Check, check, check, and check.
As a practitioner, I can attest that this is indeed how marketing worked in many places before measurement became cheap, easy, and ubiquitous.
I’ve done my fair share of checkbox marketing, so what follows is not armchair criticism.
The ability to measure things is a double-edged sword. You get instant feedback on the efforts that are driving outcomes and the ones that are not.
So the question then becomes: Why would you invest efforts into something that’s not yielding the outcomes that the business needs?
Applying such Darwinian pressure to work—where anything that does not move the needle is starved of resources—instinctively feels reductive and coarse to many marketers.
For better or worse, I’ve never been in that camp. I detest the idea of being beholden to a business decision or project due to sunk cost fallacy, IKEA effect, confirmation bias, or any of the hundred other cognitive traps that unknowingly cloud our judgement.
I think marketing teams should be on a perpetual search-and-destroy mission to weed out work that either has no expected value or fails short of delivering it. And do it before anyone else gets around to asking.
The reason is simple: Effort is not fungible. At some point, you’ll hit the peak and then exhaust it. The goal is to have converted that effort into value before time runs out.
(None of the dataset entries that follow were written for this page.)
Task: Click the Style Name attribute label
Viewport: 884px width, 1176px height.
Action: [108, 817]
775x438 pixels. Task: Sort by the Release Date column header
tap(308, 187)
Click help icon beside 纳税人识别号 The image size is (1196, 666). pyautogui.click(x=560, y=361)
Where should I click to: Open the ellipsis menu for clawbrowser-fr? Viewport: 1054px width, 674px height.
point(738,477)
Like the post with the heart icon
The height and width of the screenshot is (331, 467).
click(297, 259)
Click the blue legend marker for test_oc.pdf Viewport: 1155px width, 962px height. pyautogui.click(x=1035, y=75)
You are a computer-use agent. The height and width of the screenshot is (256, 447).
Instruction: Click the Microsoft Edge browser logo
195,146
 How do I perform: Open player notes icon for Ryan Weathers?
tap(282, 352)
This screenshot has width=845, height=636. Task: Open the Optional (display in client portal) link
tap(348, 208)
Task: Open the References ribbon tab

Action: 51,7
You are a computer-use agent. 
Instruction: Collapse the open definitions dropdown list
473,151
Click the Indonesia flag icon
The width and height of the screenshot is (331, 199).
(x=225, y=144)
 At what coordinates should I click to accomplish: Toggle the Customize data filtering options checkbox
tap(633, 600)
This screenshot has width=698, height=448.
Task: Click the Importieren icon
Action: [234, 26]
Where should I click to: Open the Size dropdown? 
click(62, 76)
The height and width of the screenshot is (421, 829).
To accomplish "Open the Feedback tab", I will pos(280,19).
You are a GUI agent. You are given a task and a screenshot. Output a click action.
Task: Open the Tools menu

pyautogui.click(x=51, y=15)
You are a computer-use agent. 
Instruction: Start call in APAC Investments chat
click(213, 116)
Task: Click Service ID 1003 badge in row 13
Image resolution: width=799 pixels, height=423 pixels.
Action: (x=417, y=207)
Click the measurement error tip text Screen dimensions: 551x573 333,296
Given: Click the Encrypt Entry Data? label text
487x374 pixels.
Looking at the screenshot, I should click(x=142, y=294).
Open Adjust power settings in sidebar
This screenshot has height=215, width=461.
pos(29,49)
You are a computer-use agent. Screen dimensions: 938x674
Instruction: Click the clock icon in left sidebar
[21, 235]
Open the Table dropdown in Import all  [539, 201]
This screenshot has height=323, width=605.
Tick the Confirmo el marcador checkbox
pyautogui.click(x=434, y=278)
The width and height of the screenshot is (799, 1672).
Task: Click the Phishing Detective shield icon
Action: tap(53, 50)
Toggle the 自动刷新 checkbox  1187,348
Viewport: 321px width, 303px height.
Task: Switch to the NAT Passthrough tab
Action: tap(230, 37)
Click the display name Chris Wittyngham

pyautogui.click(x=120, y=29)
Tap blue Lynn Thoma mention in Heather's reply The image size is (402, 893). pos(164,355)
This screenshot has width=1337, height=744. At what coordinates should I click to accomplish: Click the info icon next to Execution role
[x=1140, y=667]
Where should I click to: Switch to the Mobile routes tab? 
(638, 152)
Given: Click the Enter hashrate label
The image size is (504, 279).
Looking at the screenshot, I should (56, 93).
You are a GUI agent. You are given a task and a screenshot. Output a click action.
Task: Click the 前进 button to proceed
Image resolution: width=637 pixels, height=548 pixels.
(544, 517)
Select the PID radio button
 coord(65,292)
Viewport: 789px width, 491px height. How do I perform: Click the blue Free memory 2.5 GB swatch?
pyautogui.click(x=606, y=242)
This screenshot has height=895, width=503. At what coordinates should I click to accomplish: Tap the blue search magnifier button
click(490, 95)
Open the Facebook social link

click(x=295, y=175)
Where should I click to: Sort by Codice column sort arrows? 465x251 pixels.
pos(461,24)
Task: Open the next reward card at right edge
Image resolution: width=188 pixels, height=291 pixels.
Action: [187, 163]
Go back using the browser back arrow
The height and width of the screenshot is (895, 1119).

Doing that requires endless pruning and pivoting.
If something doesn’t hurt the business but also doesn’t move it along; it’s a net negative after you factor in the cost of time and effort spent.
The true cost of standing still is that you inch backwards while others get ahead. It’s not just organizational drift, it’s wasted personal potential.
In that light, complete inaction, such as when you sit in a chair and do nothing, is more intellectually honest than filling the hours with work that has no clear payoffs for anybody.
This idea of performative vs. meaningful work bears resemblance to Sartre’s example of the waiter who’s just a little too good at his job (from Being and Nothingness). The spring in his step, the bottomless enthusiasm, the flourish with which he recites the Chef’s special—it’s all pitch perfect. So what’s the problem? Sartre argues that by fully internalizing the socially prescribed role of a waiter, the person behind the mask denies himself the freedom of being.
The same is true of the checkbox marketer. By hiding behind the safety of prescribed activities, he denies himself the freedom to ask the hard questions about value and meaning. (You can extend this analogy to any profession.)
It goes without saying, just because I say all this doesn’t mean that I’ve cracked the code. In a real-world setting, it is impossible to fully optimize effort because the real world is littered with chaos, constraints, edge cases, and exceptions.
Still, the value is in having the mental model and exercising it whenever you can vs. never consciously developing the muscle at all.
Doing that can be as simple as asking, “…but why are we doing this?” And knowing that asking the question is not symptomatic of impertinence, cynicism, or bad faith—but a service you do to yourself and others.